Here is a link to a video preview at the PBS website: http://video.pbs.org/video/2365005652/. DVDs are available at PBS or Amazon.com.
After two years of renovations, DNR’s home of Fernow Hall is now open! The renovated building now has a rain garden to control stormwater runoff, a garden terrace for use by the faculty and staff, and solar panels. Renovated Fernow has 4 floors and two classrooms, one of which was built as a modern extension to the historic building with floor to ceiling glass windows.
Click here to read the article in the Daily Sun about Fernow’s transformation: http://www.sustainablecampus.cornell.edu/blogs/news/posts/natural-resources-building-opens-to-praise-excitement-after-renovations
DNR PhD student Laura Martin has been invited to join the Group on Earth Observations Biodiversity Observation Network’s terrestrial species monitoring working group. The Group on Earth Observations (GEO) was launched in 2002 in response to the widely identified need for adequate information to support environmental decision making. GEO is a voluntary partnership of 73 national governments and 46 participating organizations. It provides a framework within which these partners can coordinate their strategies and investments for Earth observation. This summer Laura will travel to Lisbon, Portugal, to work with GEO BON participants.
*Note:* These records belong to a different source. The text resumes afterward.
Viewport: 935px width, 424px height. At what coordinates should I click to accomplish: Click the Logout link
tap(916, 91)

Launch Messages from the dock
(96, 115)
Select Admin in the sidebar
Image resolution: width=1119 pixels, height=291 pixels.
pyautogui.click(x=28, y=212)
DNR grad student, Darrick Evensen, recently won a Jewish sermon contest for his interpretation of the Torah, other Jewish literature, and rabbinic responses as they relate to individual and societal obligations associated with shale gas development.
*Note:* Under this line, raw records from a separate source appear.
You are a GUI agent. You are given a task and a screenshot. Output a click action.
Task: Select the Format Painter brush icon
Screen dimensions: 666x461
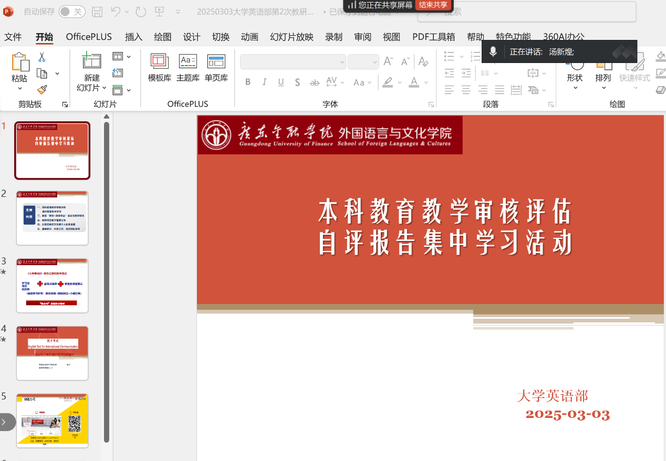(x=42, y=90)
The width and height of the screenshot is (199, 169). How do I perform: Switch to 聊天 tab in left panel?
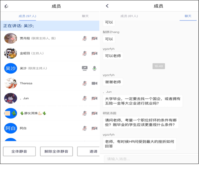point(86,16)
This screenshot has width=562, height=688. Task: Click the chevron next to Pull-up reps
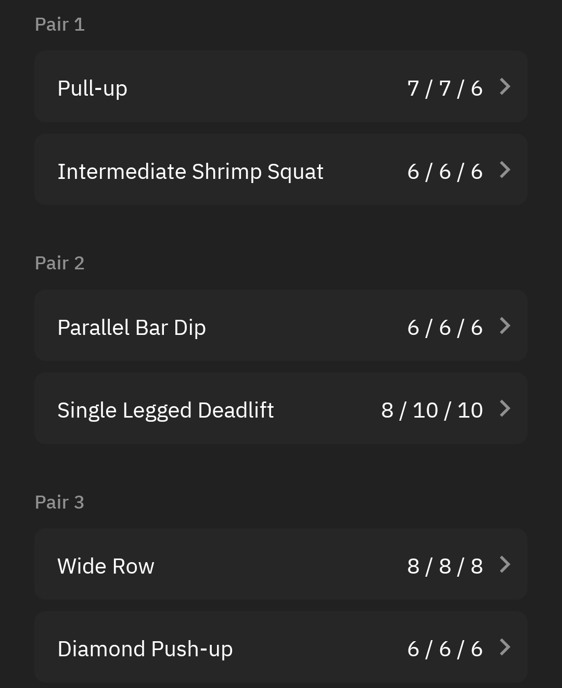505,86
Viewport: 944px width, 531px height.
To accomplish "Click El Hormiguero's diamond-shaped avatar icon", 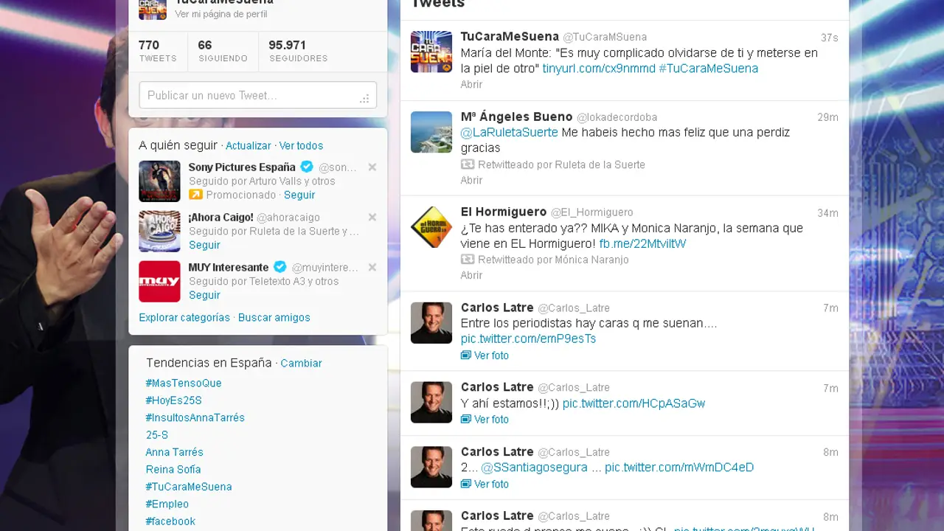I will [x=431, y=227].
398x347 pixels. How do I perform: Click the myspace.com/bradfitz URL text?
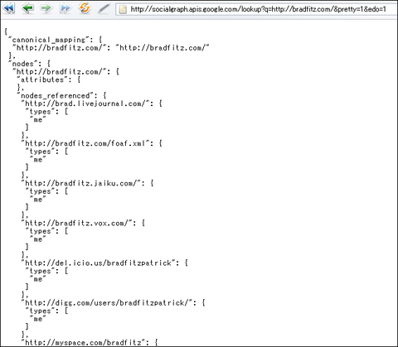83,343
The contest came with a $1800 cash award. Evensen plans to donate a few hundred dollars of the winnings to “Pennsylvania Interfaith Power and Light”, an interfaith organization (Jewish, Christian, Muslin, and several other religions) that works to increase stewardship of God’s earth by mitigating the consequences of climate change. This group has put forth a nicely nuanced position statement on “Marcellus Shale Drilling.”).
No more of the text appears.